*** Opening of Task data ***
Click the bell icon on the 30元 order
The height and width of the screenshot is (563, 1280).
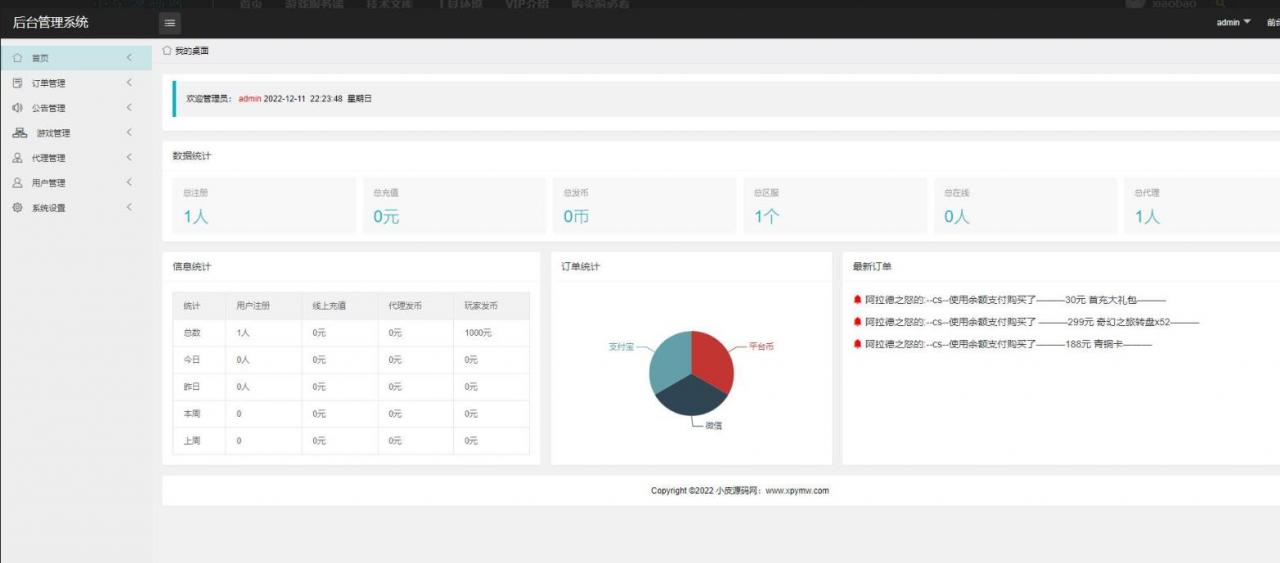tap(857, 300)
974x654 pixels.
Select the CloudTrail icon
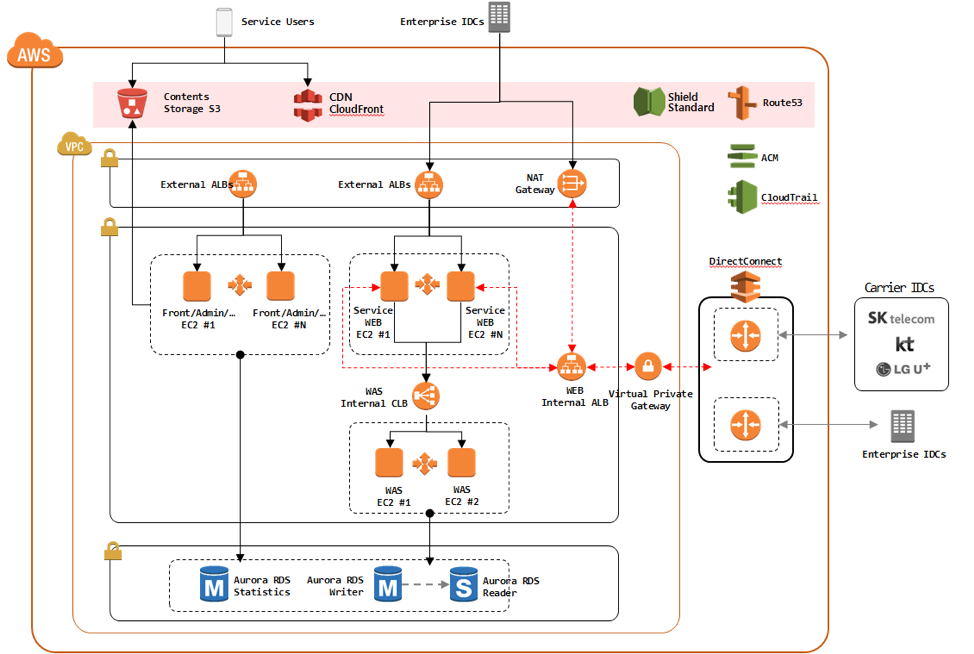pyautogui.click(x=743, y=196)
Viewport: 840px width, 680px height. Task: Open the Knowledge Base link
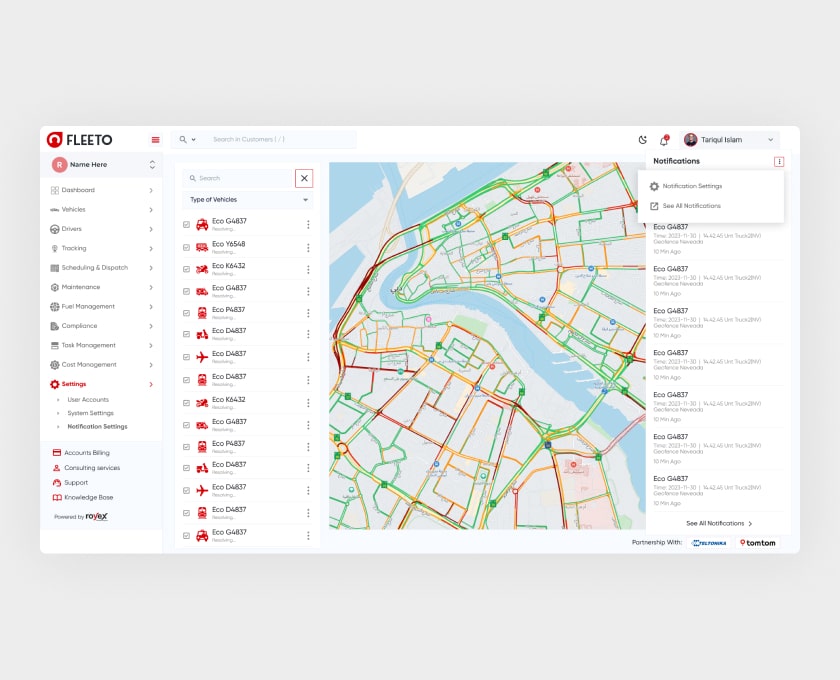click(88, 497)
*** Close of Task data ***
- Required action -
In the listing, find the line with "974x654 pixels." and retype exactly from there through the last line, both included, leaving the pictures out.

- Answer section -
974x654 pixels.
Select the CloudTrail icon
pyautogui.click(x=743, y=196)
Viewport: 840px width, 680px height. Task: Open the Knowledge Base link
click(88, 497)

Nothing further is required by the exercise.